Friedrich Nietszche, 15 Ekim 1844 – 25 Ağustos 1900 yılları arasında yaşamıştır.
Var oluşçuluğu savunan Alman Filozofudur.
Erken ölümü olgunluk çağı eserlerini yaratmasına engel oldu.
Kendisini filozoflar içinde bir “psikolog” olarak değerlendiren Nietszche, psikanalizde kullanılan “bilinç altı” kavramından ilk söz eden kişi olmuş ve bu yönüyle Sirmund Freud ve psikanalizi etkilemiştir.
Nietszche felsefe, psikanaliz, insanı yorumlamanın yanı sıra hayatın şiirini de yazmıştır.
Hayatın şiirini yazmak sanıldığı kadar kolay değildir.

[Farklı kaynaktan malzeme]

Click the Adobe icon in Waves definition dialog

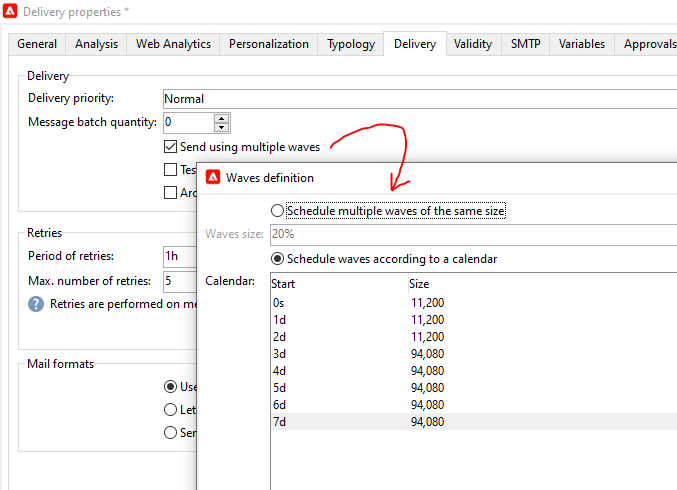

Hayatı yaşamadan şiirini yazmaya kalkan gülünç olur. Aşk günlük yaşamın bir uzantısı değildir.
Su içmek, hava almak, bir şeyler yemek gibi sıradan eylemlerin içine aşkı da
sokarak değerlendirmek, aşka hakarettir. Onu anlamamaktır.
Nietszche neler söylemiş: 130 yıl sonra ne kadarı geçerli ?
* *
Gidene kal demeyeceksin. Gidene kal demek zavallılara,
Kalana git demek terbiyesizlere, dönmeyene dön demek acizlere,
hak edene git demek asillere yakışır.
Kimseye hak ettiğinden fazla değer verme. Yoksa değersiz olan hep sen olursun.
* *
Tükettirme içindeki yaşama sevgisini ya çare sizsiniz, ya da çaresizsiniz.
Öyle bir hayat yaşadım ki, cenneti de gördüm cehennemi de.
Öyle bir aşk yaşadım ki tutkuyu da gördüm pes etmeyi de.
Bazıları seyrederken hayatı en önden, kendimi bir sahnede buldum.
Oynadım.. Öyle bir rol vermişler ki okudum okudum anlamadım.
Evimde kendi kendime konuştum. Bazen güldüm bazen ağladım halime.
* *
Düşün ! Kim üzebilir seni senden başka.?
Sen istemezsen, kim doldurabilir içindeki boşluğu?
Sen hazır değilsen, kim mutlu edebilir seni?
Sen izin vermezsen, kim yıkar, yıpratır seni?
Sen kendini sevmezsen, kim sever seni ?
Her şey sende başlar, sende biter.
Yürekli olman yeter, tükenme ve tüketme.
* *
Dedim ki sonunda, söz ver kendine:
Denizleri seviyorsan dalgaları da seveceksin.
Sevilmek istiyorsan önce sevmeyi bileceksin.
Uçmayı biliyorsan düşmeyi de bileceksin.
Korkarak yaşıyorsan, hayatı sadece seyredeceksin.
Öyle hayat yaşadım ki son yolculukları erken tanıdım.
Öyle değerliymiş ki zaman hep acele etmemden anladım.
*
Çile çekmenin erdem, ikiyüzlülüğün erdem, intikamın erdem, vahşetin erdem, aklın inkarının erdem, buna karşın kendini iyi hissetmenin tehlike, öğrenme hırsının tehdit, barışın tehlike, acımanın tehlike, merhamet görmenin küfür, işin küfür, çılgınlığın tanrısallık, değişimin ahlaksızlık ve bozulma emaresi sayıldığı çağda! — Siz bunların hepsinin değiştiğini ve insanlığın böylece kendi karakterinde yanılmış olması gerektiğini mi sanıyorsunuz? Ah siz insan sarrafları, kendinizi daha iyi tanıyın!
*
Rahip, yaşamın bu meslekten yoksayıcısı, yalanlayıcısı, zehirleyicisi, yüksek bir insan türü sayıldığı sürece, doğru nedir sorusuna hiçbir yanıt bulunamaz. Hiçin ve olumsuzlamanın bu bilinçli avukatı, «Hakikat»in sözcüsü yerine konduğunda, doğru zaten tepesi üstüne çevrilmiştir.